No shit. I wouldn't want to put words in Sir William Jones's mouth, but I'd venture to say he didn't know about the connection and was surprised at the similarity too. Oh, why don't I just let him speak for himself.
…yet [Sanskrit] bearing to both of them a stronger affinity, both in the roots of verbs and the forms of grammar, than could possibly have been produced by accident…
I hate it when that happens. I also hate this too.
both Sanskrit and Tamil are syllabic languages and both treat consonants and vowels very similarly.
All languages have syllables and treat consonants and vowels very similarly, when viewed through the lens of being syllabic. Well, except for maybe a pesky example or two in the Caucasus mountains. Nice try though.
From the point of view of classifying languages based on the organizational principles that govern their written scripts no logic would permit the Sanskrit-derived North Indian langauges to be placed in the same language group as the European languages.

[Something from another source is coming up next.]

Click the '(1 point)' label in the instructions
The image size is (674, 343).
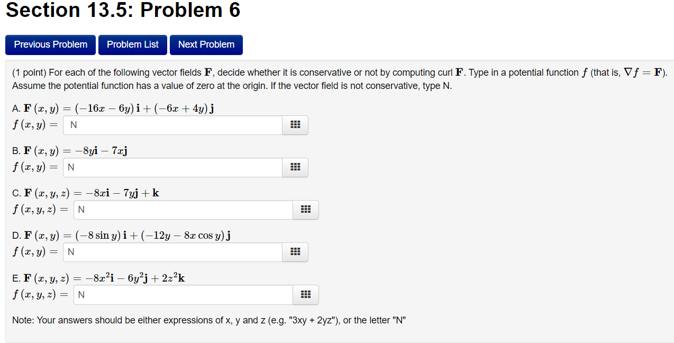coord(27,73)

Writing systems don't count at all when comparing languages. Just the spoken end. I get the sensation that the author isn't a linguist.
Writing in Language in India (9, Jan, 2002), G. Sankaranarayanan observes how repeating words and forms is a significant feature that extends across the Indian subcontinent and includes not only the Sanskrit and Tamil derivatives but also Munda and languages from the Tibetan-Burmese group.
It's called sprachbund. It happens all over. The interesting part here—to me anyway—is that the Indian sprachbund includes non-related languages. Nothing to see here.
Note too that Indic languages permit the dropping of pronouns (which become implied). …would be impermissable in English.
Dropping pronouns—even obviously assumed content words—is fine by Latin. No one disputes that Latin is IE. Spanish also thinks dropping subject pronouns is fine. Dammit. I hate it when I pick bad examples like English to almost but not quite make my point. Moving along, our pseudoscientist goes on to talk about word order.
In this respect, Indian languages are similar to each other [in regards to a more free word order] but not to less flexible “Indo-European” languages like English. On the other hand, Russian and Czech (like Hungarian) [no cheating, you need to compare IE to IE] do not require a fixed or default word order.
Oops. I think you're hurting your own argument there.
In conclusion, it might be stated that the present scheme of bifurcating Indian langauges into the “Indo-European” and “Dravidian” scheme is unsatisfactory in many ways.
For whom?
…it has also precluded comprehensive comparitive studies between these Indic languages and other Indic langauges such as the Munda or those from the Tibetan-Burmese stream.
Who is being stopped? These studies might actually be fruitful, but they only count when peer-reviewed.
Sh Thadani [the author, has] a Post-Graduate degree in Computer Science from Yale…
Aha. I was right. Not a linguist. Look, I'm not claiming authority here, but if you're going to write a "research" document it may help to have some formal training in the subject at hand. I don't trust my plumber to fix my car, why does a computer science guy get to look like a linguist?

Anyway. This has put some fire under me to learn Sanskrit. I think I'll put some effort to it over the summer. Well, once I've got True Story read.